Divers found the magazine on Jan. 30 and found the pistol on Jan. 31 at the bottom of the river.
Moran will also show text messages between Goode-Ford and Crisantos that Moran said will indicate the men knew each other well and that Goode-Ford's motive to attack the family was his suspicion that Crisantos was having an affair with Goode-Ford's girlfriend.
"I'll give you one last chance to meet up like a man," prosecutors said Goode-Ford wrote in one text message to Crisantos, "or I'm just going to say f--- it."
Another text expected to be shown to the jury reads, "I'm trying to keep s--- away from family, but keep f—-ing around."
Moran also plans to use recorded phone calls from jail, in which he claims Goode-Ford spoke in code in an effort to silence other people close to the situation, including the owners of the Clintondale home.
Goode-Ford's attorney Orrin Fullerton said in his opening statement that while his client is "an imperfect person," he is not guilty of murder and that the prosecution's theory is flawed.
Fullerton plans to ask the cab driver why she only heard five shots at the Crisantos' home before Goode-Ford returned to the cab, since investigators determined that 20 shots were fired in the home.

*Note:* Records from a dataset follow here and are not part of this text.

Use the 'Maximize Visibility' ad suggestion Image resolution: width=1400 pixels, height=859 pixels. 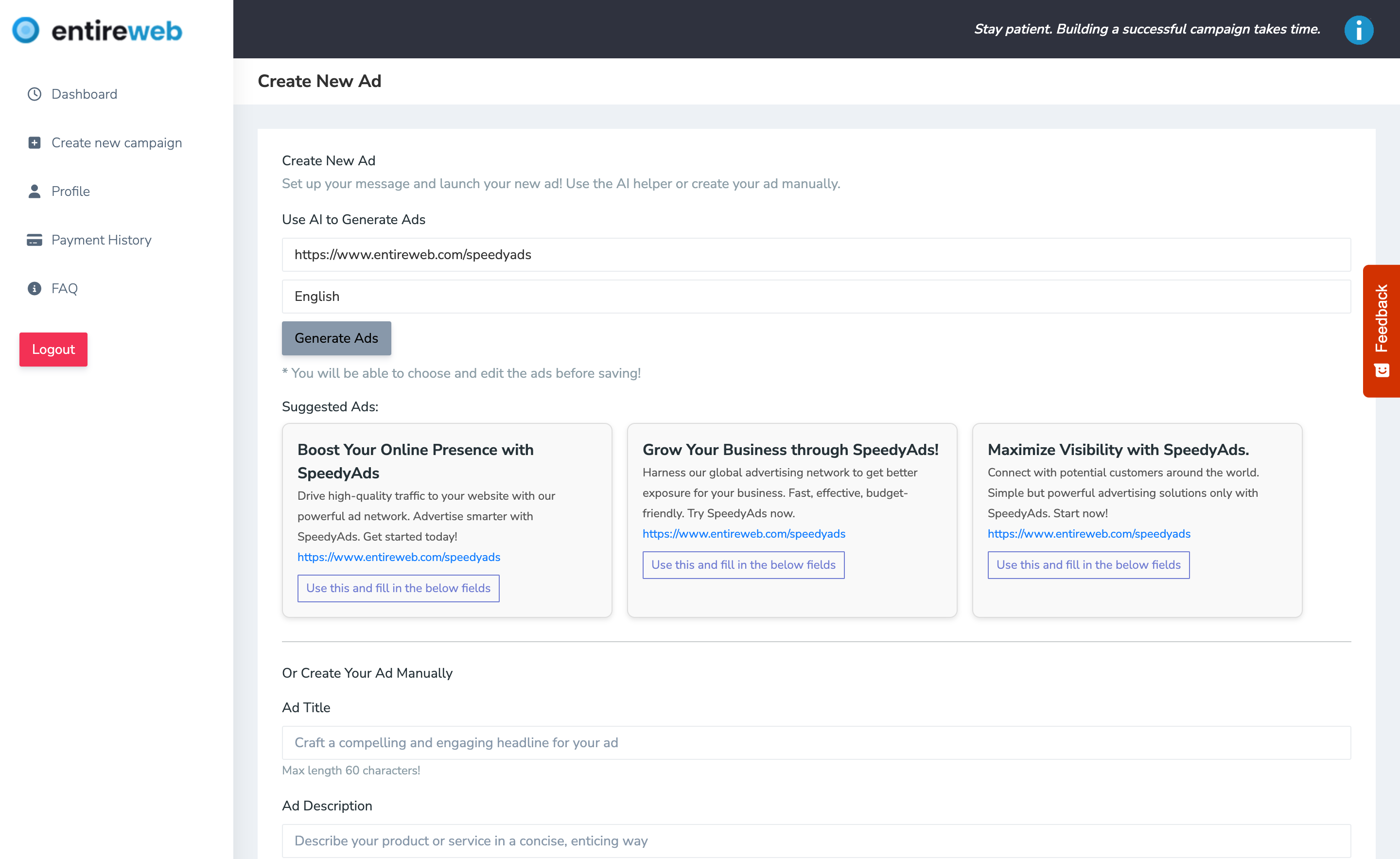(x=1088, y=565)
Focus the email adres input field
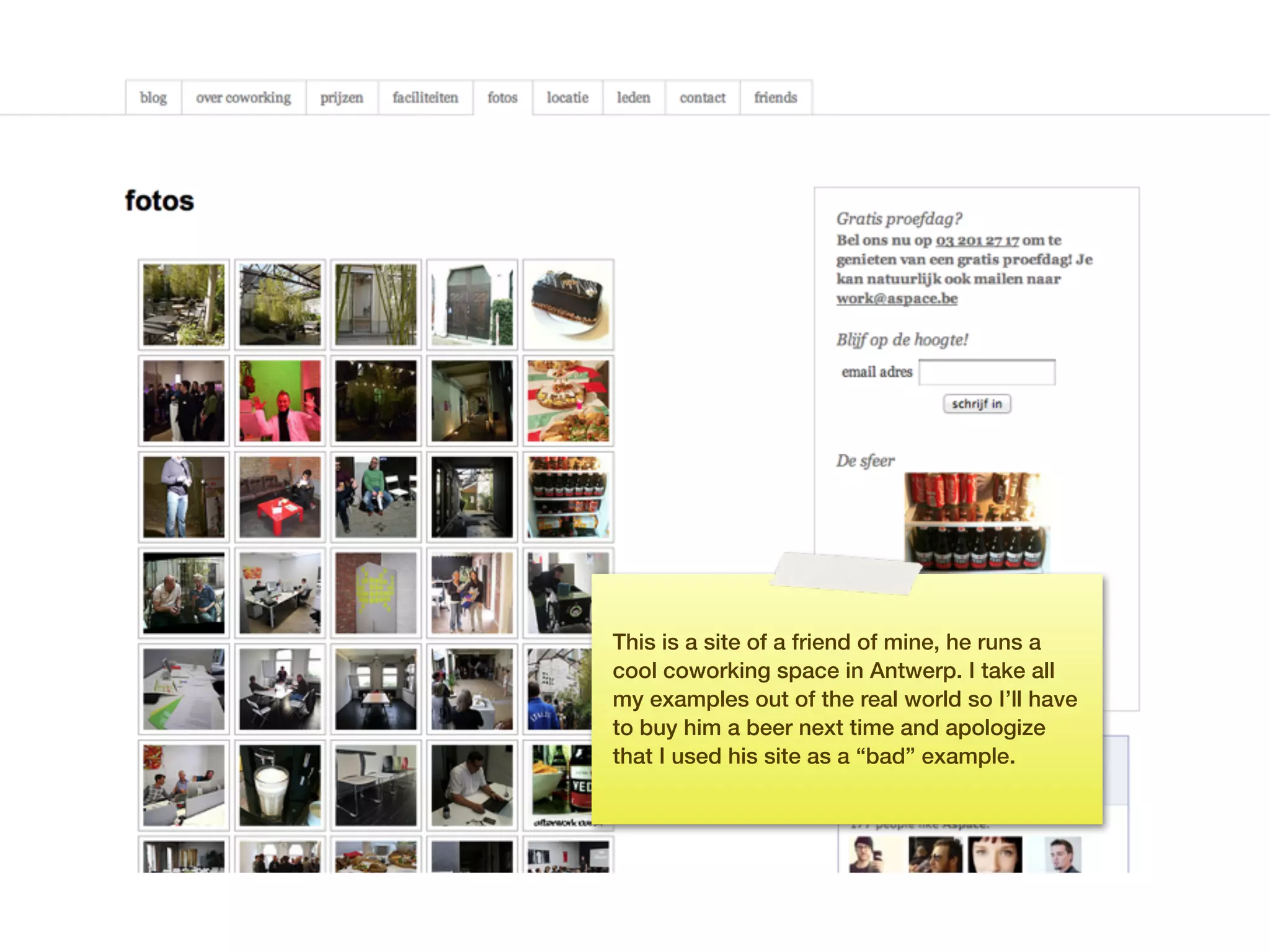This screenshot has width=1270, height=952. [987, 372]
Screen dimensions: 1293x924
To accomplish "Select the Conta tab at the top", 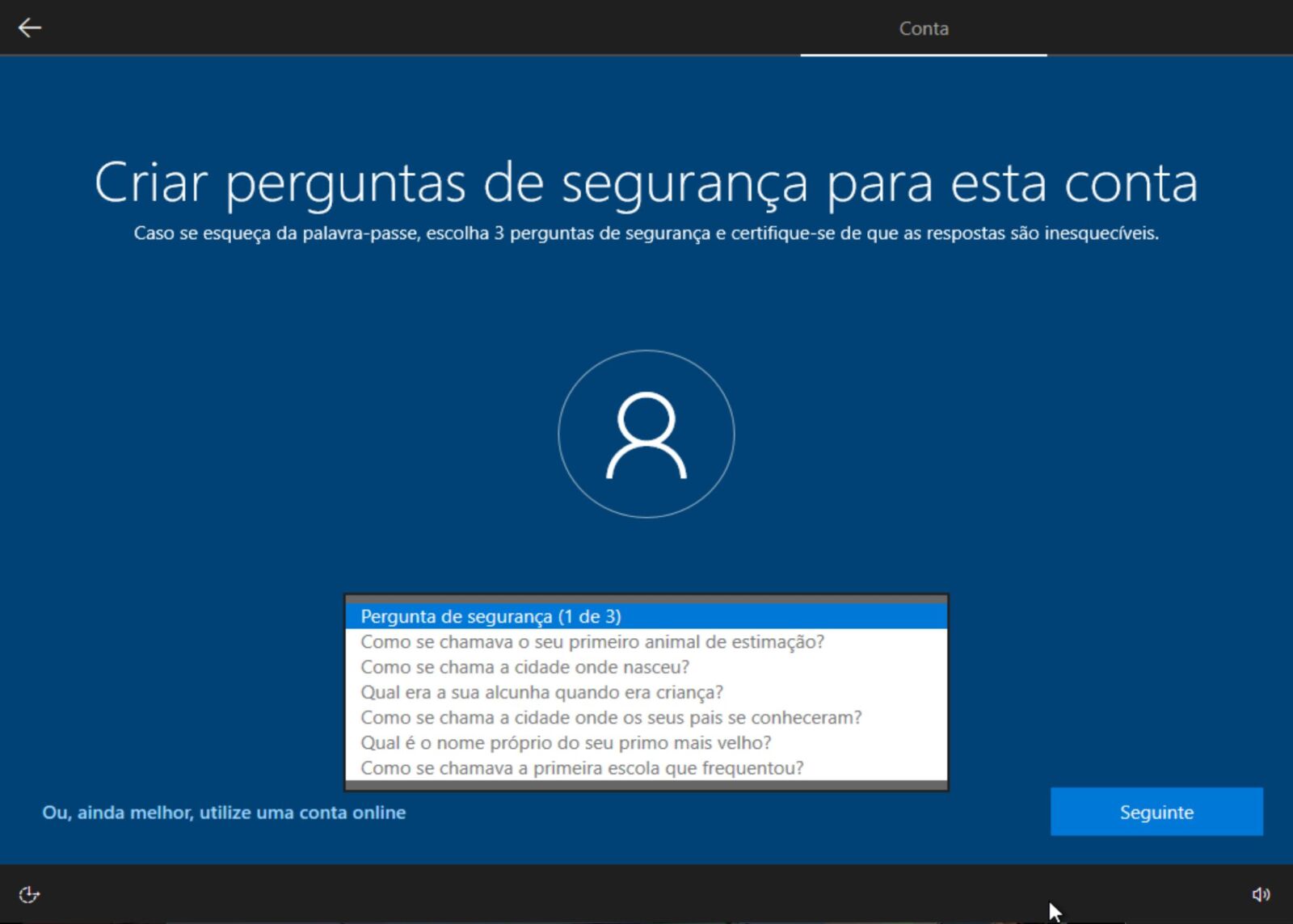I will (924, 28).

Fullerton asked the jury not to immediately accept the prosecution's surveillance video, saying some of it is too grainy to be relied upon.
Fullerton also pointed out in his opening argument that New York State Police investigators failed to conduct all necessary forensic resting of the scene, some of which would favor his client's defense, and that no DNA of Goode's was found in Crisantos' home, nor the cab.
Fullerton, though, did not directly contend that Goode may not have been in the in the home or the cab.
Other witnesses expected to testify include the owner of the Clintondale home, the next door neighbor who discovered the murder scene, and a forensics expert who will tell the jury the gun found in the river discharged all of the 20 shots fired at the Crisantos' home.